#### Source extract
- - - - - - -
Gord Miller, Ontario’s environmental commissioner, says the government should commit to ending logging in Algonquin too.
“Algonquin is Ontario’s oldest provincial park and it’s high time that we brought it in line with modern values,” says Miller.
“Right now, it does not even qualify as a protected area under international standards.”
"Much has changed since the park’s early days. Today, the park is more than twice its original size, covering over 7,600 square kilometres." - Gord Miller
Miller released his 2013/14 annual report on Oct. 7. According to the report, Algonquin Park was established in 1893 as a public park, forest reservation, fish and game preserve, and “health resort and pleasure ground” for the people of Ontario. “As the oldest provincial park in Ontario, the early administration of Algonquin Park differed greatly from today’s accepted approaches to protected area management,” reads section 3.4 of the report.
“For example, the legislation establishing the park allowed for many activities that would now be viewed as incompatible with the purposes of a protected area, including: killing wolves, bears and other “noxious or injurious” wildlife; mining; and logging.
“Much has changed since the park’s early days. Today, the park is more than twice its original size, covering over 7,600 square kilometres. Algonquin Park has become an integral part of Ontario’s natural heritage and cultural identity; it receives more than 800,000 visitors a year. The park’s abundant biological diversity, which includes at least 16 species at risk, has become increasingly important given the mounting threats to biodiversity in Ontario.”
Miller says there are more than 2,000-kms of logging roads in Algonquin Park and several thousand kilometres more of abandoned ones. “These roads cause a number of problems in the Park, damaging habitat, harming wildlife and acting as pathways for invasive species.”
- - - - - - -
#### Extracted data
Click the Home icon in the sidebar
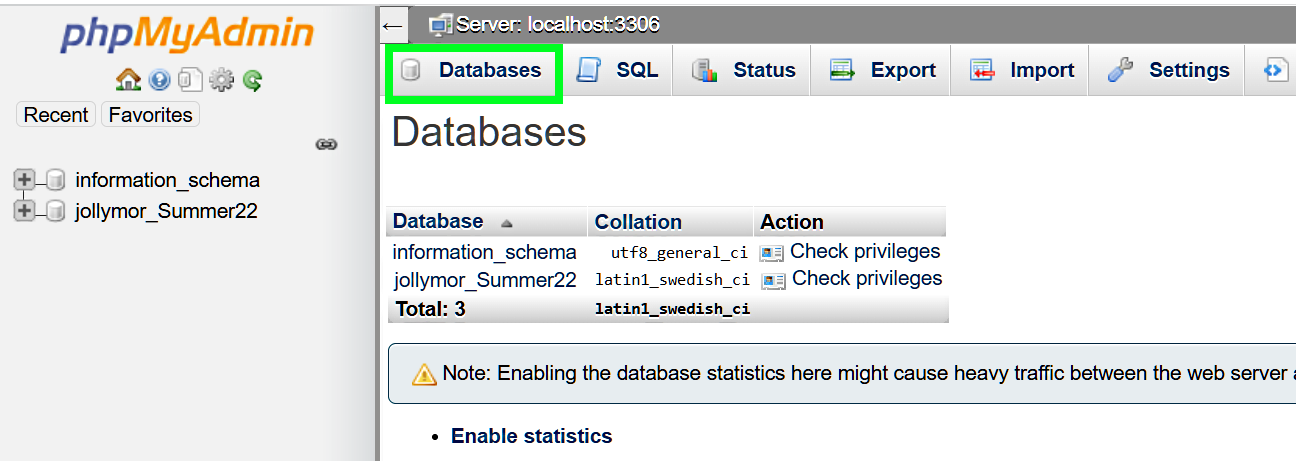The image size is (1296, 461). [128, 80]
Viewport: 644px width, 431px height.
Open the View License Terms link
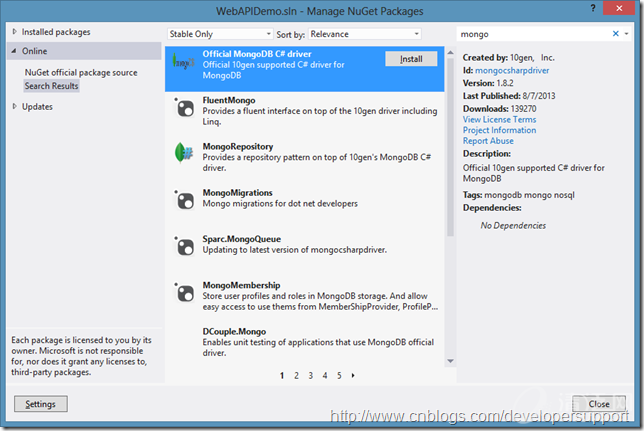[499, 119]
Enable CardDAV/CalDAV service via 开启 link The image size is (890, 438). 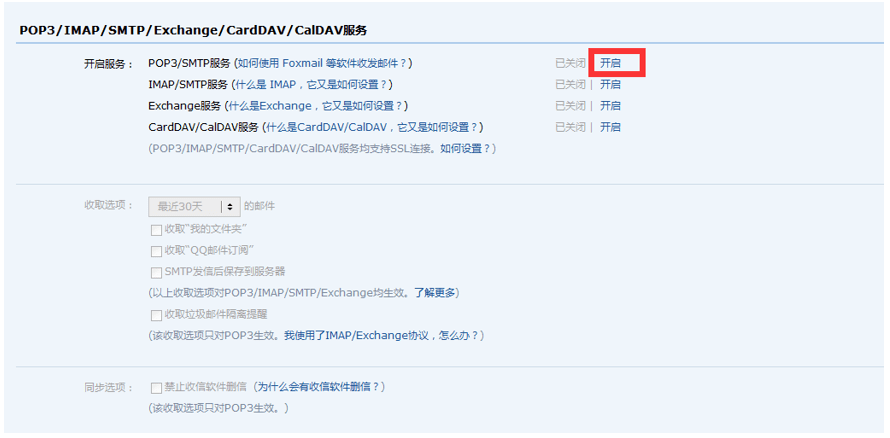[x=610, y=127]
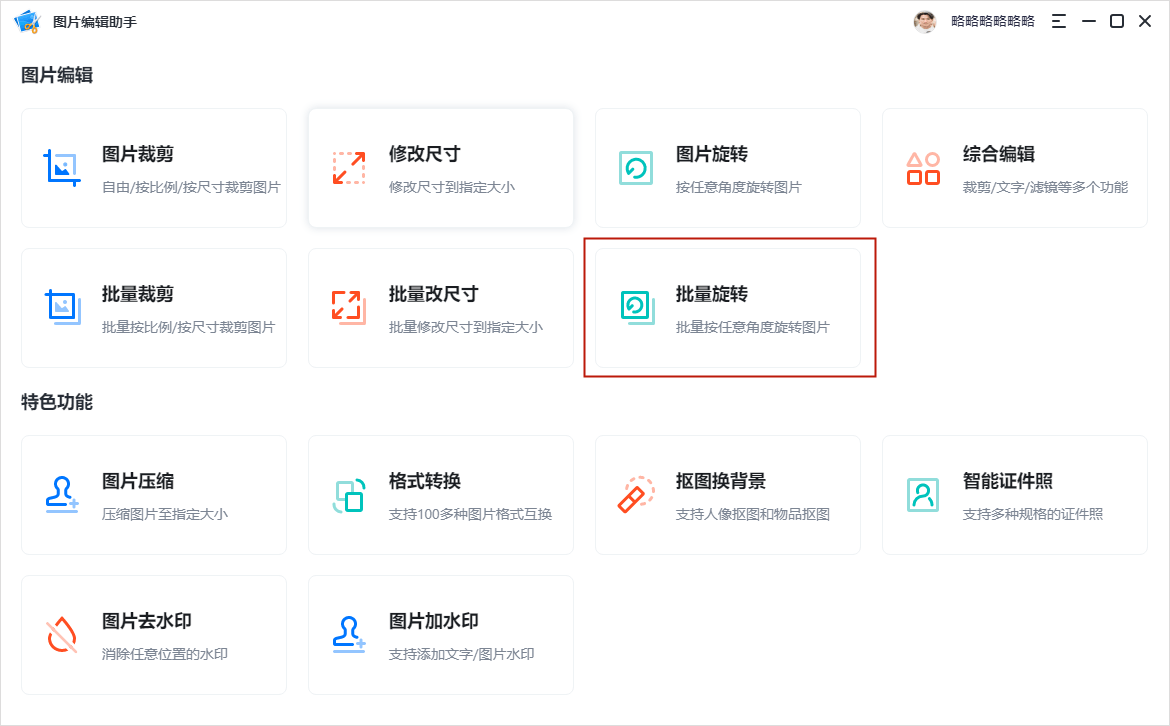This screenshot has height=726, width=1170.
Task: Select the 批量旋转 batch rotate icon
Action: tap(635, 307)
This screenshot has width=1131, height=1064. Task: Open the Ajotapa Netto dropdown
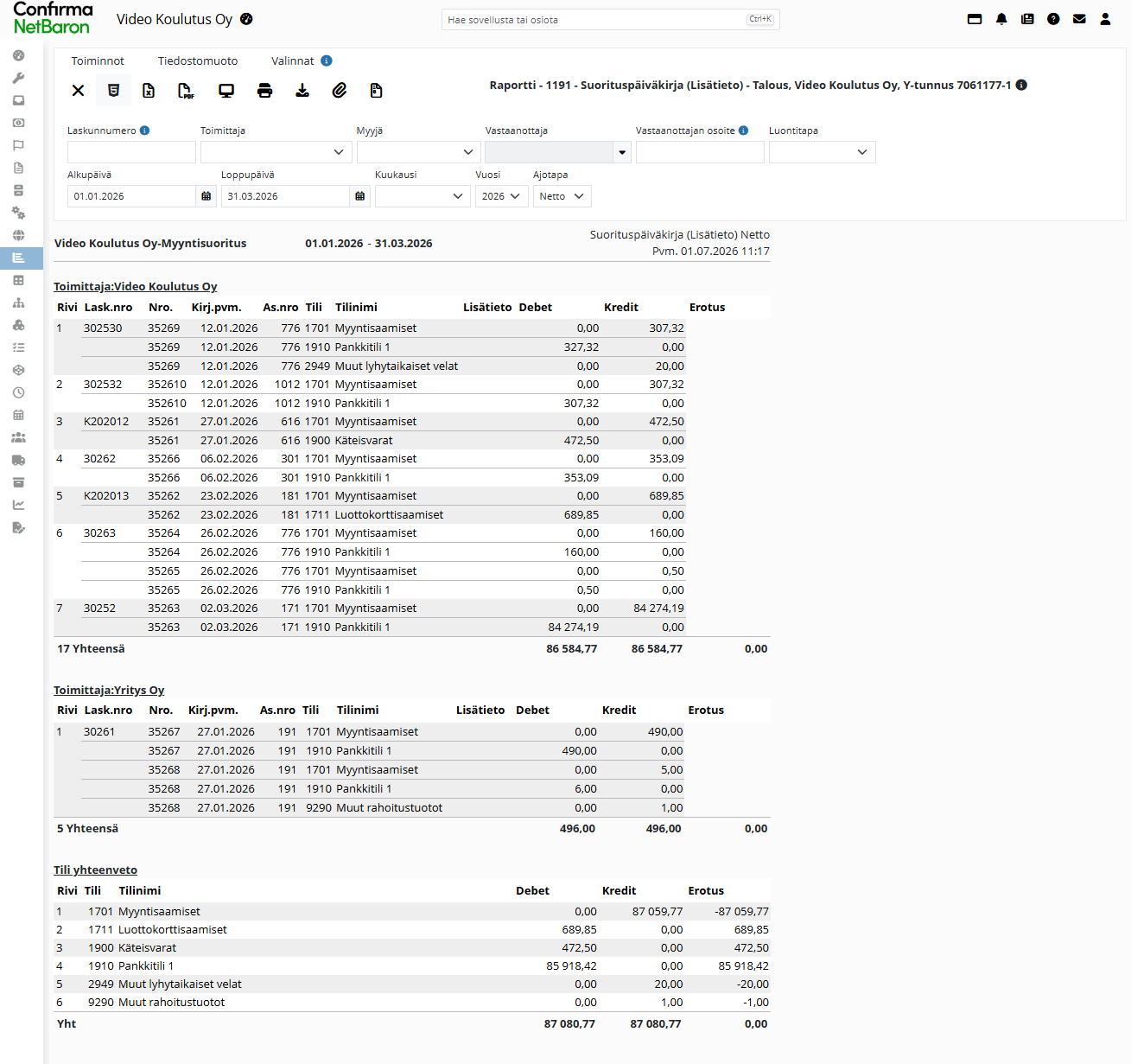click(562, 196)
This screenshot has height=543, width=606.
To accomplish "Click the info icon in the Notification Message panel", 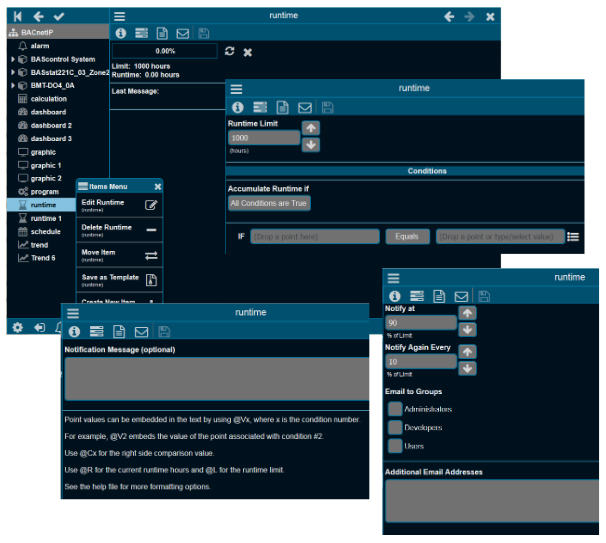I will [x=74, y=331].
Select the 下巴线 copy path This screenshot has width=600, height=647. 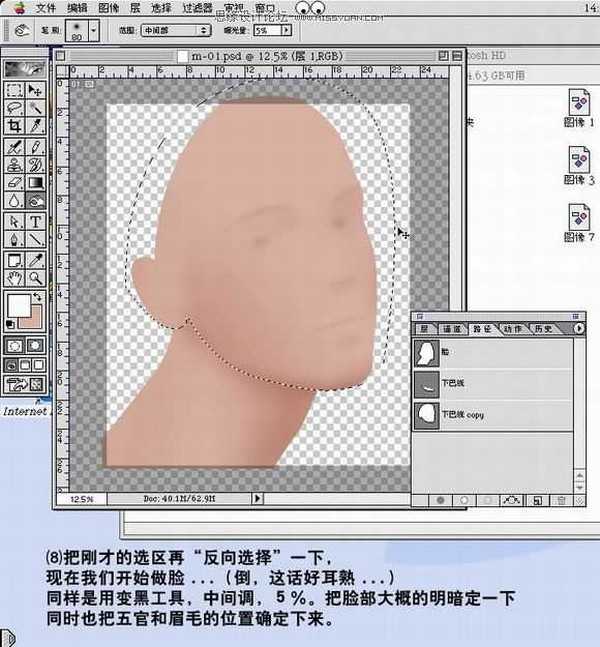pyautogui.click(x=460, y=414)
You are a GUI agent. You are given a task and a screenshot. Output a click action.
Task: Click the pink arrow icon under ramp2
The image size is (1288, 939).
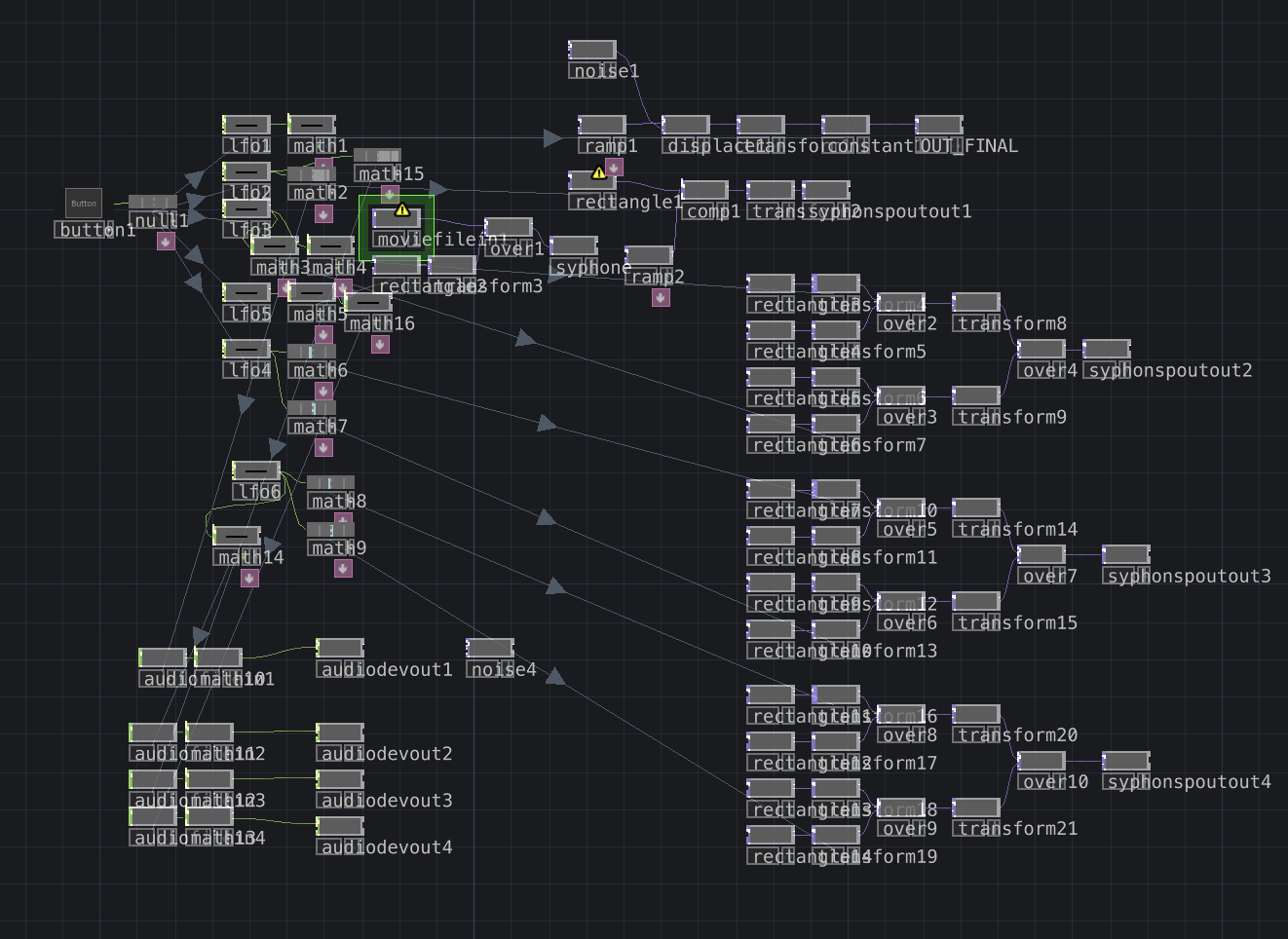(661, 297)
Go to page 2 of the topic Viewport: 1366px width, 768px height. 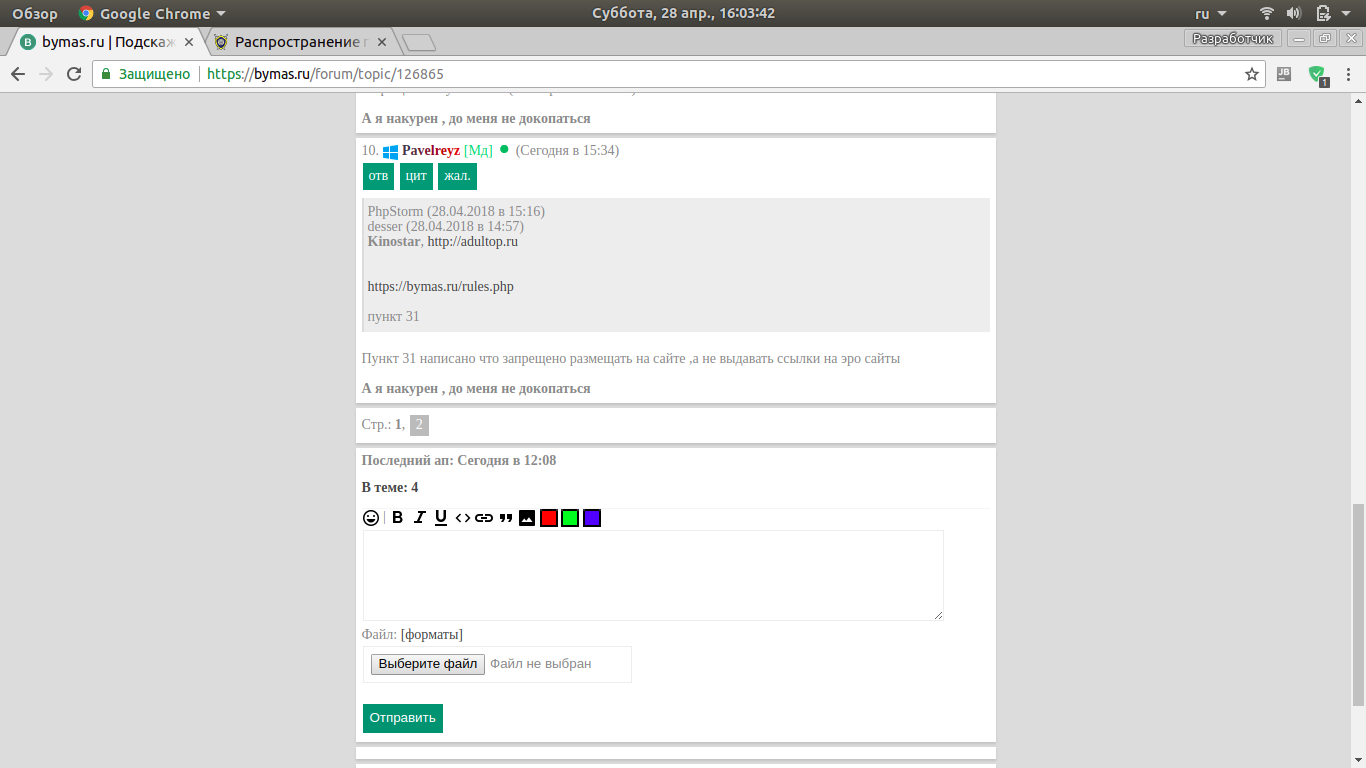coord(419,425)
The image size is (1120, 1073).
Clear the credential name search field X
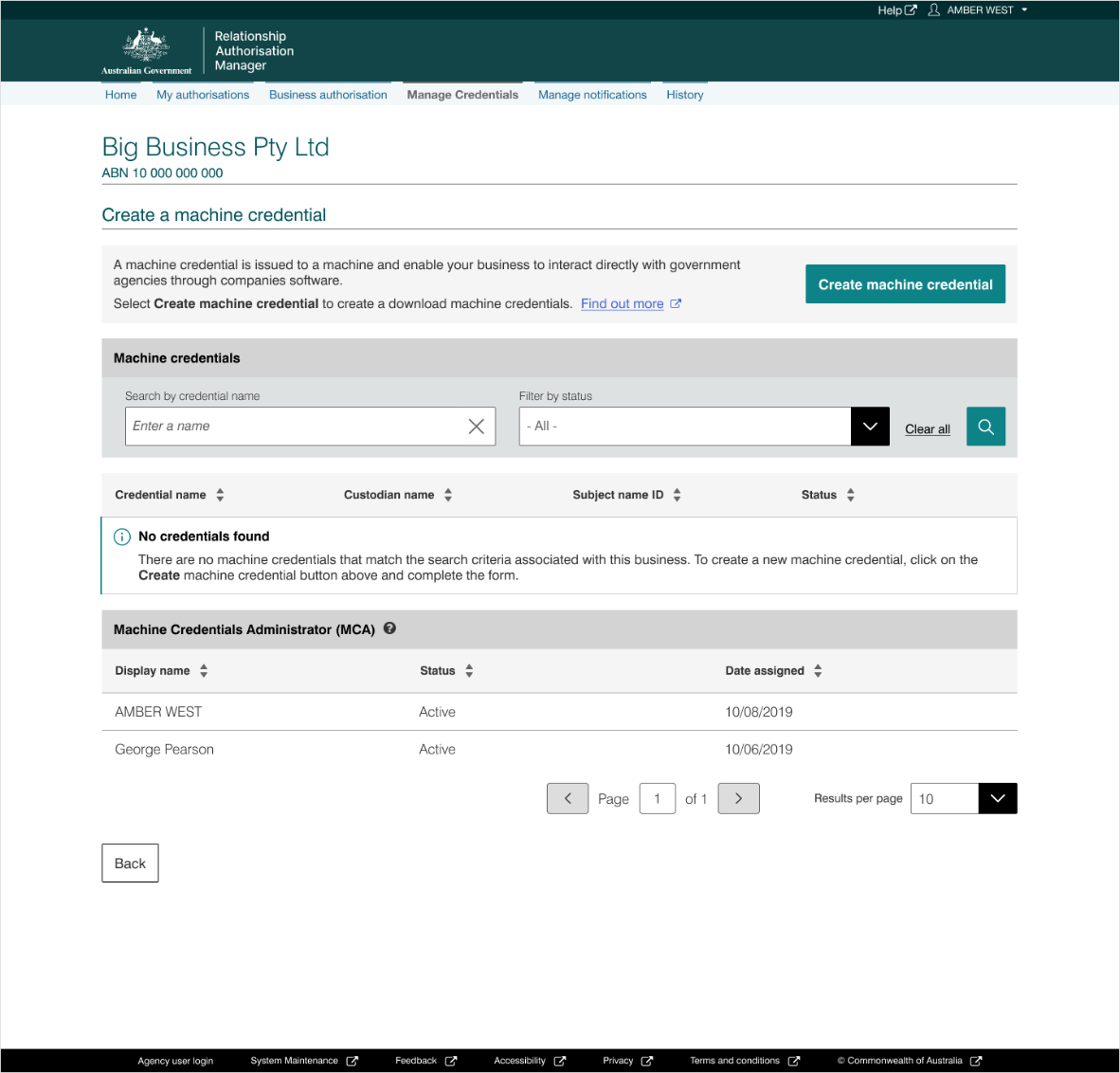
- - - - - - -
#### Work task 1
In the Algonquin Park text, what is the number of visitors the park receives each year?
#### Work task 2
Carry the Algonquin Park text forward from its final sentence.

#### Expected answer 1
More than 800,000 visitors a year.

#### Expected answer 2
The government recently reduced the area of the park open to logging, but almost two-thirds of Algonquin is still potentially open to timber harvesting.
Miller says logging in Algonquin is unnecessary, as there is an ample wood supply in the areas outside of the park.
“I am deeply disturbed that Ontario’s flagship park continues to receive the lowest level of protection of any of the province’s protected areas,” says Miller.
“This flies in the face of the Provincial Parks and Conservation Reserves Act, 2006, which says that ecological integrity should be the top priority for managing and operating all parks.”
Miller goes on about this point in his report.
“Indeed, the government has never allowed public consultation with regard to if Algonquin Park should be logged, only where and how much,” he writes.
“MNR should bring the management of the province’s flagship park into alignment with the important role of provincial parks today and afford Algonquin Park the same level of protection as the rest of Ontario’s protected areas. The ECO strongly urges MNR to end commercial logging in Algonquin Provincial Park. The Ontario government should live up to its commitment to the conservation of biodiversity by ensuring that all provincial parks and conservation reserves receive appropriate protection.”